Perjalanan tiga hari dua malam itu meski menyiksa raga namun memberikan lansekap yang nyaris utuh tentang Sulawesi, gunung, pedalaman, tebing-tebing curam, hutan lebat hingga pesisir nan elok sebagaimana terlihat di sepanjang pantai Sulawesi Tengah sebelum masuk ke rerimbun hutan Luwu Raya.

Sulawesi adalah kekayaan sekaligus harapan. Di bidang pertanian, Sulawesi adalah penyuplai beras nasional, demikian pula perkebunan, peternakan. Kakao-kakao dari Kolaka, Parigi, Luwu adalah pernik keunggulan, demikian pula isi buminya. Perusahaan-perusahaan tambang top silih berganti datang demi emas, nikel bahkan tambang minyak.

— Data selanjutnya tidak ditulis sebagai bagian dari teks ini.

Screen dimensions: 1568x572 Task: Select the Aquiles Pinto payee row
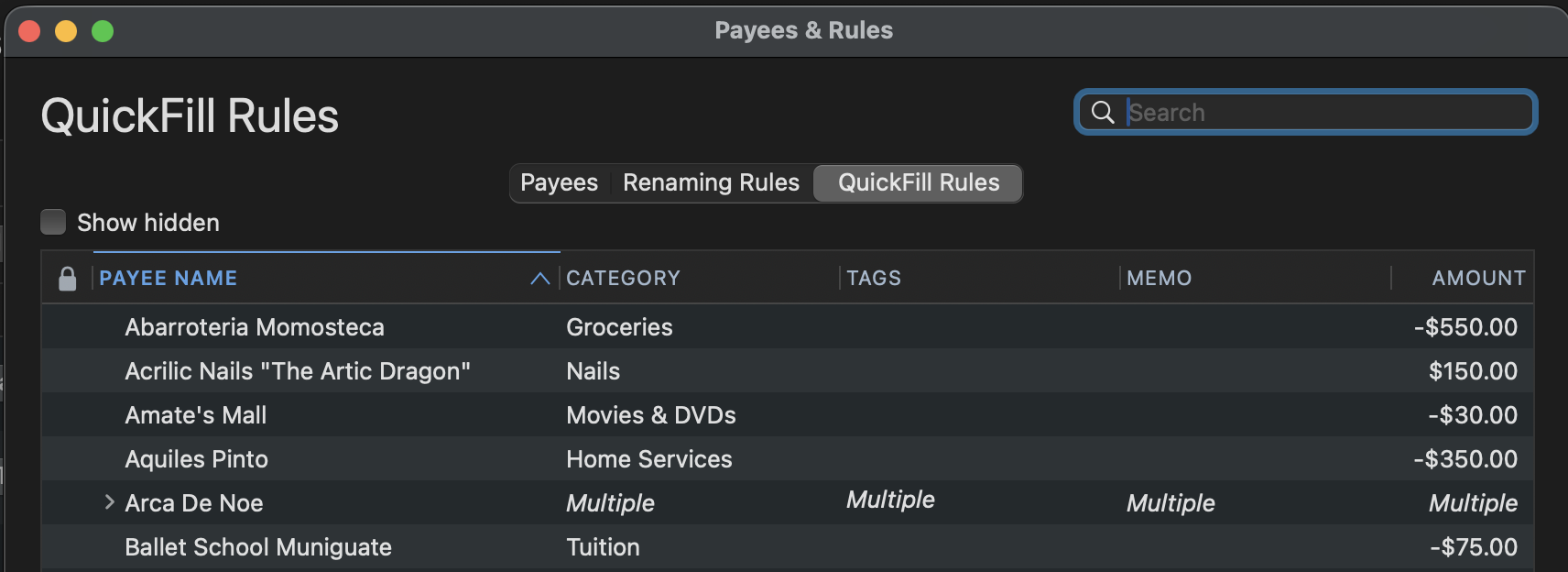[788, 458]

Di pesisir dan laut, Sulawesi adalah penghasil udang, bandeng, ikan karang hingga berton-ton rumput laut. Di pesisir dan laut warga bermukim dan mewarnai denyut sejarah pulau yang oleh Wallacea disebut sebagai pulau dengan ciri khas unik.

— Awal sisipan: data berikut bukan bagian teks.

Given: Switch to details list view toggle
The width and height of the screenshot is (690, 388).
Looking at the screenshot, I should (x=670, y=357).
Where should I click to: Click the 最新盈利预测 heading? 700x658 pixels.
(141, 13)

Sulawesi memikat hati seorang Alfred Russel Wallace. Ilmuwan asal Inggris itu menyiginya pada tahun 1856 dan1857 kemudian datang lagi pada tahun 1859.  Sebagaimana kita, Tuan Wallacea sungguh terpesona, pada hutan, tanah, air dan segala yang berkerumun di antaranya.

Desa

***

Pada tahun 2008, pada tanggal 18 April, saya mendapat kesempatan bertemu beberapa kawan di salah satu hotel di Makassar. Mereka datang dari Kota Manado, Gorontalo, Palu, Mamuju, Kendari, hingga Makassar.

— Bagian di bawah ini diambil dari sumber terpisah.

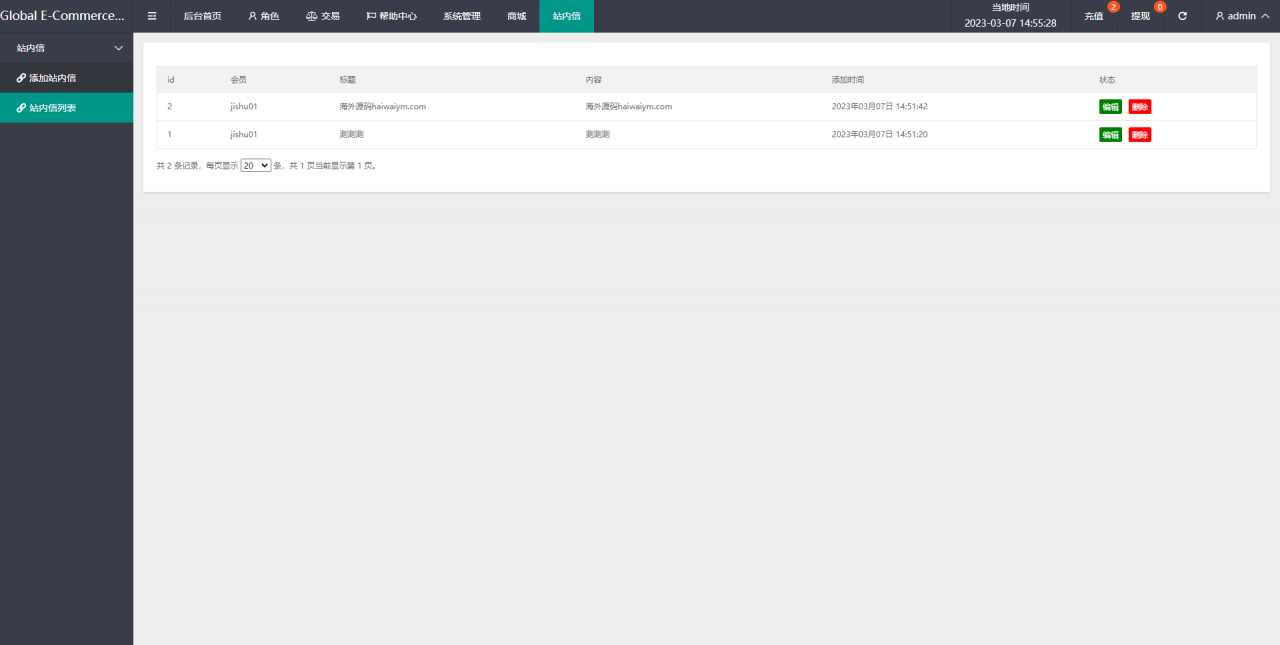Image resolution: width=1280 pixels, height=645 pixels.
Task: Expand the admin menu arrow
Action: 1265,16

Saya menyimpan beberapa bagian dari obrolan dan cerita mereka tentang desa-desa yang mereka kenal. Mereka juga menarik simpulan tentang realitas dan tantangan di desa-desa tersebut.

Intinya mereka bercerita tentang sumberdaya alam yang ada di desa yang mereka kenal, tentang kondisi desa, sumber daya alam, hingga daya tahan sosial. Penting untuk menambah pemahaman kita bagaimana desa-desa di Sulawesi terbentuk, bertahan dan berkembang. Berikut paparannya.

Rongi di Buton

Saya memanggilnya Jeto. Dia bercerita tentang Desa Rongi, salah satu desa tertua di Kabupten Buton.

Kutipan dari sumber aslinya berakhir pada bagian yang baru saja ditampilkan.